La canción es un canto al amor puro y sano alejado del romanticismo convencional. Amor maduro y consciente, donde la presencia del ser amado se convierte en un hogar, un refugio emocional. Un homenaje al amor desde la ternura y la autenticidad, sin artificios.
En “Lo tengo claro”, Rozalén abre su vulnerabilidad al expresar que para ella hablar de amor y decir “te quiero” era un tabú. La canción simboliza su decisión de exteriorizar ese sentimiento desde la sencillez y la ternura.
Musicalmente, el tema se nutre del ritmo alegre y cadencioso de la champeta colombiana. Rozalén define la canción como “amable, rítmica y luminosa”, un reflejo sonoro de esa conexión emocional que describe.

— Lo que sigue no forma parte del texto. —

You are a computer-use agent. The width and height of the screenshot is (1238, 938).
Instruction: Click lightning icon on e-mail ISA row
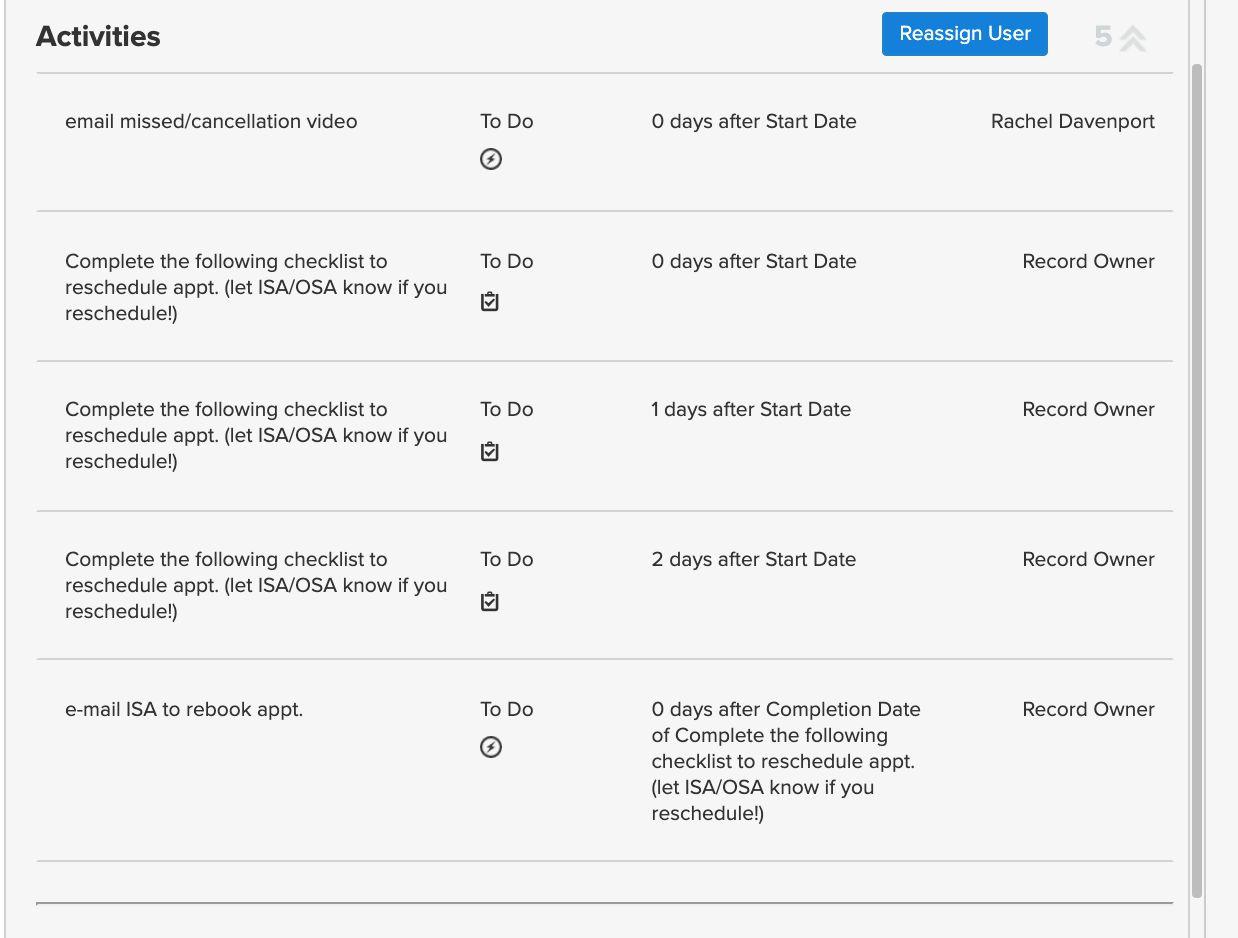tap(490, 747)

La letra está cargada de imágenes sencillas y poderosas: un “suelo desnudo de madera”, un “pañuelo viejo en la ribera del río”, un abrazo que necesita protección, y la metáfora del amor como un árbol que crece lento y firme. Son símbolos que transmiten intimidad, refugio y autenticidad.
Destacan versos como: “Me quedé enredada en tus pestañas cuando abanicaron suave de cerca mi cara.” o “Riego un amor que crece lento. Lo tengo tan claro, te abriré mi pecho”.